Biodiesel, comprising mono alkyl fatty acid esters or methyl ethyl esters, is an encouraging option to fossil fuels or diesel produced from petroleum; it has comparable characteristics and its use has the potential to diminish carbon dioxide production and greenhouse gas emissions. Manufactured from recyclable and sustainable feedstocks, e.g., oils originating from vegetation, biodiesel has biodegradable properties and has no toxic impact on ecosystems. The evolution of biodiesel has been precipitated by the continuing environmental damage created by the deployment of fossil fuels. Biodiesel is predominantly synthesised via transesterification and esterification procedures. These involve a number of key constituents, i.e., the feedstock and catalytic agent, the proportion of methanol to oil, the circumstances of the reaction and the product segregation and purification processes. Elements that influence the yield and standard of the obtained biodiesel encompass the form and quantity of the feedstock and reaction catalyst, the proportion of alcohol to feedstock, the temperature of the reaction, and its duration. Contemporary research has evaluated the output of biodiesel reactors in terms of energy production and timely biodiesel manufacture. In order to synthesise biodiesel for industrial use efficaciously, it is essential to acknowledge the technological advances that have significant potential in this sector. The current paper therefore offers a review of contemporary progress, feedstock categorisation, and catalytic agents for the manufacture of biodiesel and production reactors, together with modernised processing techniques. The production reactor, form of catalyst, methods of synthesis, and feedstock standards are additionally subjects of discourse so as to detail a comprehensive setting pertaining to the chemical process. Numerous studies are ongoing in order to develop increasingly efficacious techniques for biodiesel manufacture; these acknowledge the use of solid catalytic agents and non-catalytic supercritical events. This review appraises the contemporary situation with respect to biodiesel production in a range of contexts. The spectrum of techniques for the efficacious manufacture of biodiesel encompasses production catalysed by homogeneous or heterogeneous enzymes or promoted by microwave or ultrasonic technologies. A description of the difficulties to be surmounted going forward in the sector is presented.

Thermal and Physical Properties of Crude Palm Oil with Higher Oleic Content

Interspecific hybridization of oil palms (E. guineensis × E. oleifera) was initially exploited to provide disease resistance and, consequently, increased oleic acid content.
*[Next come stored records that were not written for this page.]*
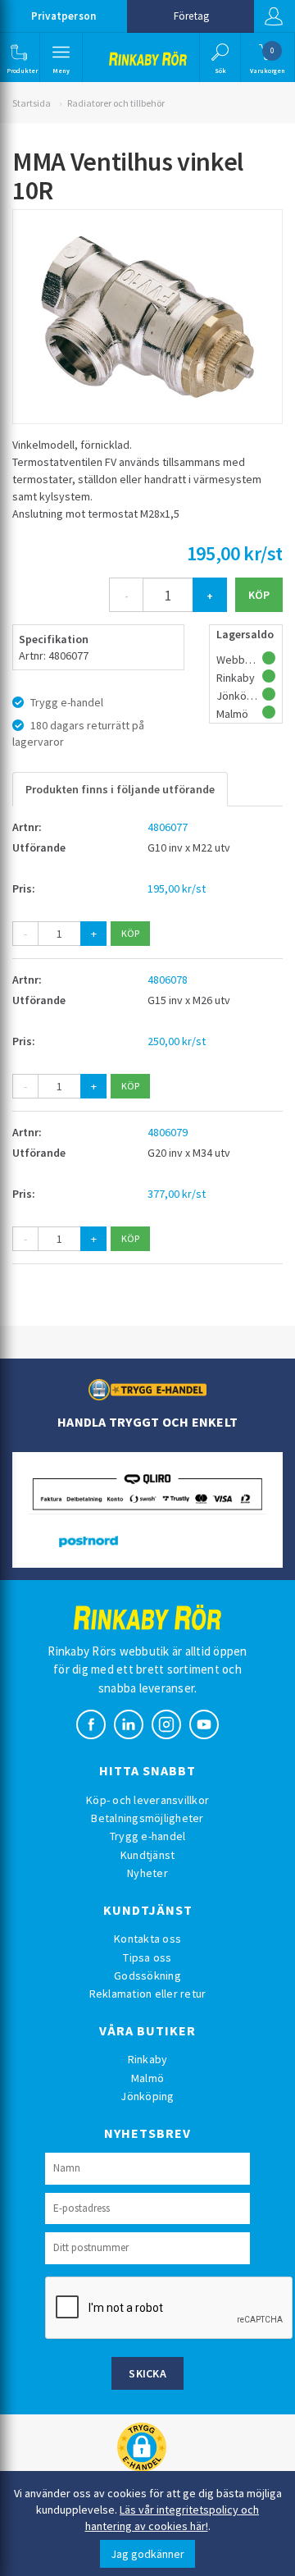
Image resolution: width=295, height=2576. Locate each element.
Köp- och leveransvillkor (147, 1800)
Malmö (147, 2078)
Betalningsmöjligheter (147, 1818)
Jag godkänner (147, 2553)
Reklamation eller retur (147, 1993)
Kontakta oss (147, 1938)
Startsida (31, 103)
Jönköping (147, 2096)
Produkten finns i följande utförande (120, 789)
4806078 (168, 979)
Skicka (147, 2373)
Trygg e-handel (148, 1836)
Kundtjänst (147, 1855)
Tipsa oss (147, 1957)
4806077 (168, 827)
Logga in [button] (274, 16)
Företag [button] (191, 16)
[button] (18, 57)
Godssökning (147, 1975)
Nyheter (147, 1873)
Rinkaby (148, 2059)
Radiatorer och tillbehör (116, 103)
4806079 (168, 1132)
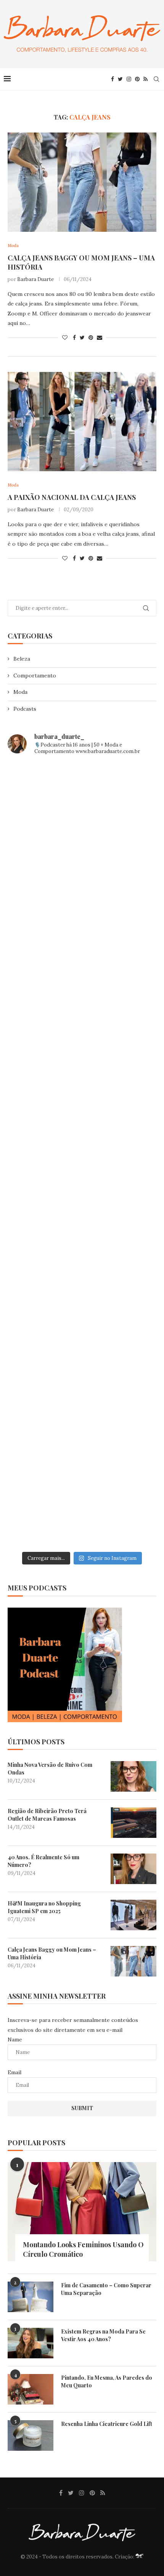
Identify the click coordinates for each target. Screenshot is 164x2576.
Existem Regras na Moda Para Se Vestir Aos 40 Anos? (103, 2335)
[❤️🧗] (82, 980)
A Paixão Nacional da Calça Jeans (72, 497)
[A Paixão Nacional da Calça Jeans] (82, 421)
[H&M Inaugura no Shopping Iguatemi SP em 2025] (133, 1915)
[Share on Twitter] (82, 337)
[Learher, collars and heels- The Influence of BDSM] (82, 1154)
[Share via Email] (99, 337)
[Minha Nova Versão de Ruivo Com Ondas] (133, 1776)
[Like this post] (65, 337)
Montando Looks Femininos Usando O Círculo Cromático (83, 2249)
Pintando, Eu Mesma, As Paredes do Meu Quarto (106, 2381)
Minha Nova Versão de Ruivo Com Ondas (50, 1768)
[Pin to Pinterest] (90, 337)
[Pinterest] (137, 79)
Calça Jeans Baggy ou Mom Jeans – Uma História (52, 1953)
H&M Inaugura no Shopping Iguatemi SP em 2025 (44, 1907)
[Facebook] (112, 79)
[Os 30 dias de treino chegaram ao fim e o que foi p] (82, 805)
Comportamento (34, 675)
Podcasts (24, 708)
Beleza (21, 658)
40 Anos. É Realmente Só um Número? (43, 1861)
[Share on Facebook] (74, 337)
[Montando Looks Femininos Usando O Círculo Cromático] (82, 2211)
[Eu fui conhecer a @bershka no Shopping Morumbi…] (82, 1241)
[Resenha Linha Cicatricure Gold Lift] (30, 2435)
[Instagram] (129, 79)
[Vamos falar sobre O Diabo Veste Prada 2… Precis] (82, 1067)
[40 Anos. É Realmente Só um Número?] (133, 1869)
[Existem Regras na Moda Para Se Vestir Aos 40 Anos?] (30, 2343)
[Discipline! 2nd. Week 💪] (82, 893)
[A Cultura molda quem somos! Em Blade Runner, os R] (82, 1328)
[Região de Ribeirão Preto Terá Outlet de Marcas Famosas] (133, 1822)
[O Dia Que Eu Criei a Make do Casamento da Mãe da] (82, 1416)
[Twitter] (120, 79)
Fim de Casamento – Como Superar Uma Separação (106, 2289)
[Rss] (145, 79)
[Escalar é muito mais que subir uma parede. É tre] (82, 1503)
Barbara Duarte (35, 279)
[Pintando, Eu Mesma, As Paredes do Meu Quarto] (30, 2389)
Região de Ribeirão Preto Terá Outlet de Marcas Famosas (47, 1814)
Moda (20, 691)
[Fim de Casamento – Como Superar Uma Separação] (30, 2297)
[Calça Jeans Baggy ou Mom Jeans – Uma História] (82, 182)
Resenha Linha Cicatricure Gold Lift (106, 2423)
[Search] (156, 79)
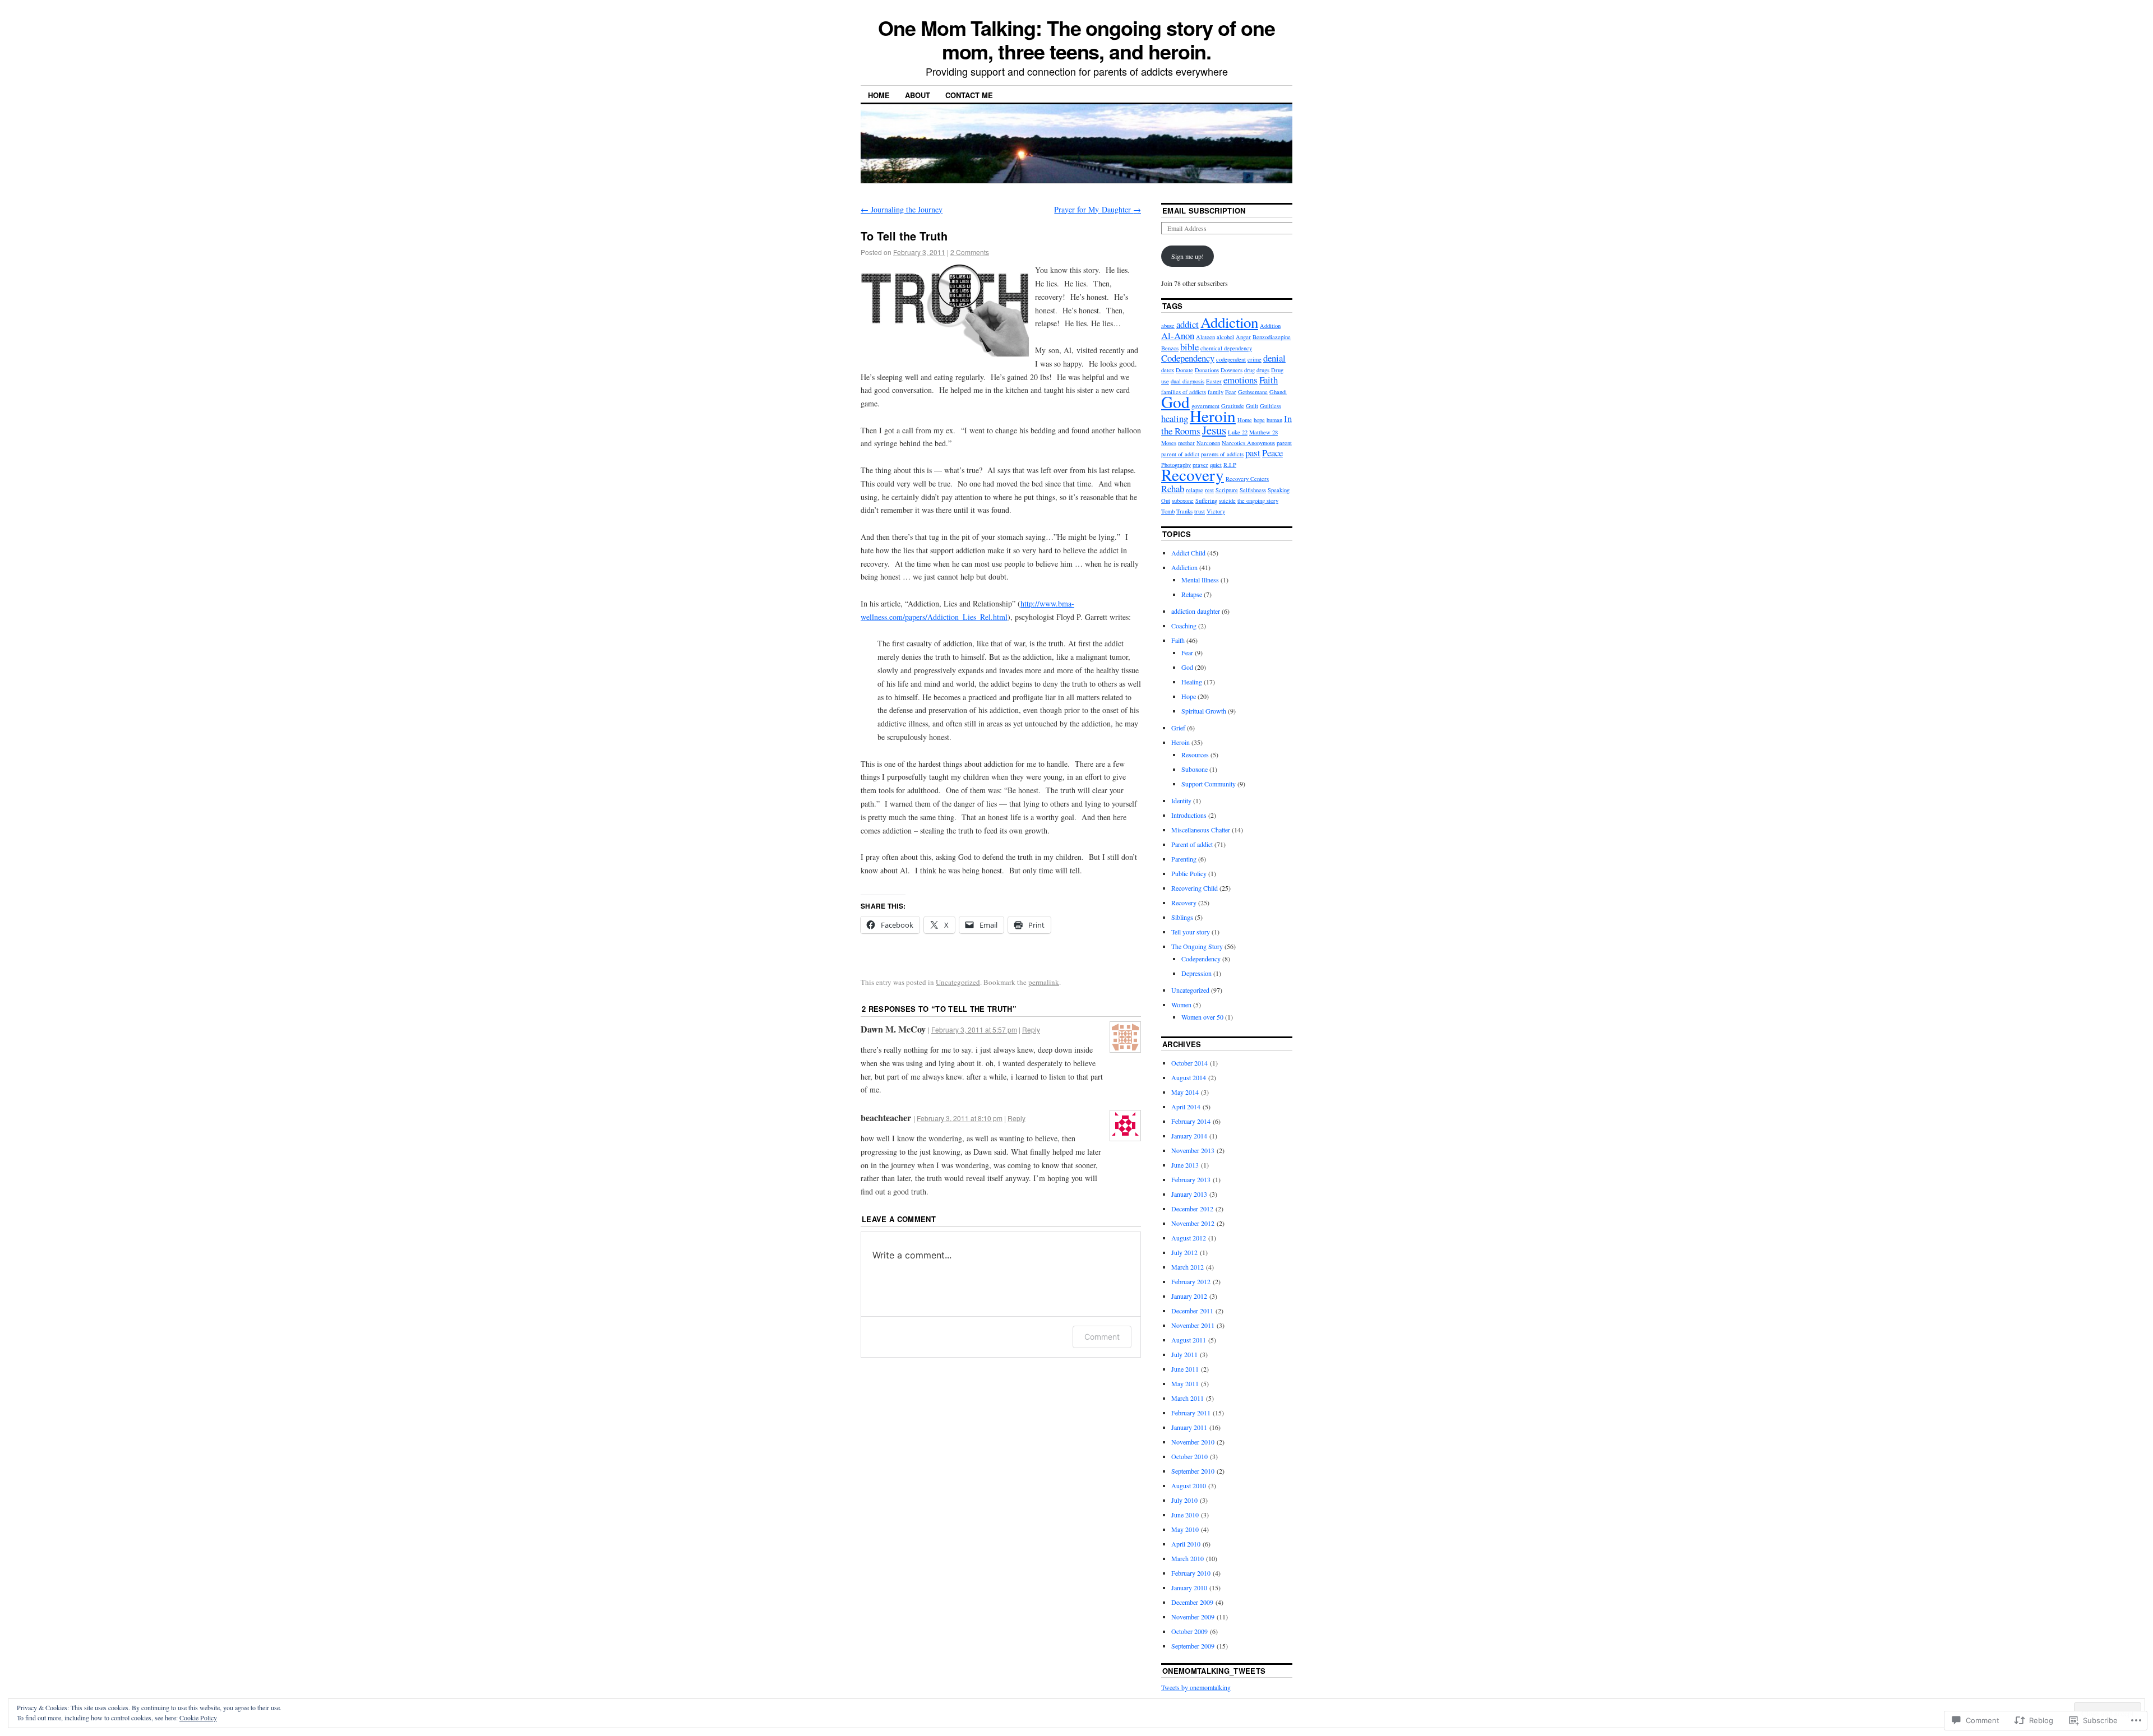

Besides the growing importance of this cultivar to the market, there is little information about this oil’s properties. In this context, this study aimed to determine a comprehensive physicochemical and thermal characterization of hybrid palm oil (HOPO) compared with the better-known African palm oil (APO). Differences in the distribution of fatty acids, carotenoids, and tocols were observed. Minor differences in density and viscosity were found between the oils, with no relevance for the materials’ processing design. Nevertheless, HOPO showed unique crystallization behavior, which potentially can affect industrial operations, such as fractionation. HOPO did not present the two thermal characteristic regions of APO, attributed to olein and stearin fractions. The HOPO demonstrated a decrease in the melting point of more than 3 °C in relation to APO, and a reduction in the crystallization point of more than 6 °C. Furthermore, besides the higher content of unsaturated fatty acids, HOPO was more stable than APO due to a higher antioxidant content. These results could be useful to establish operation conditions for processes using palm oil from hybrid oil palm.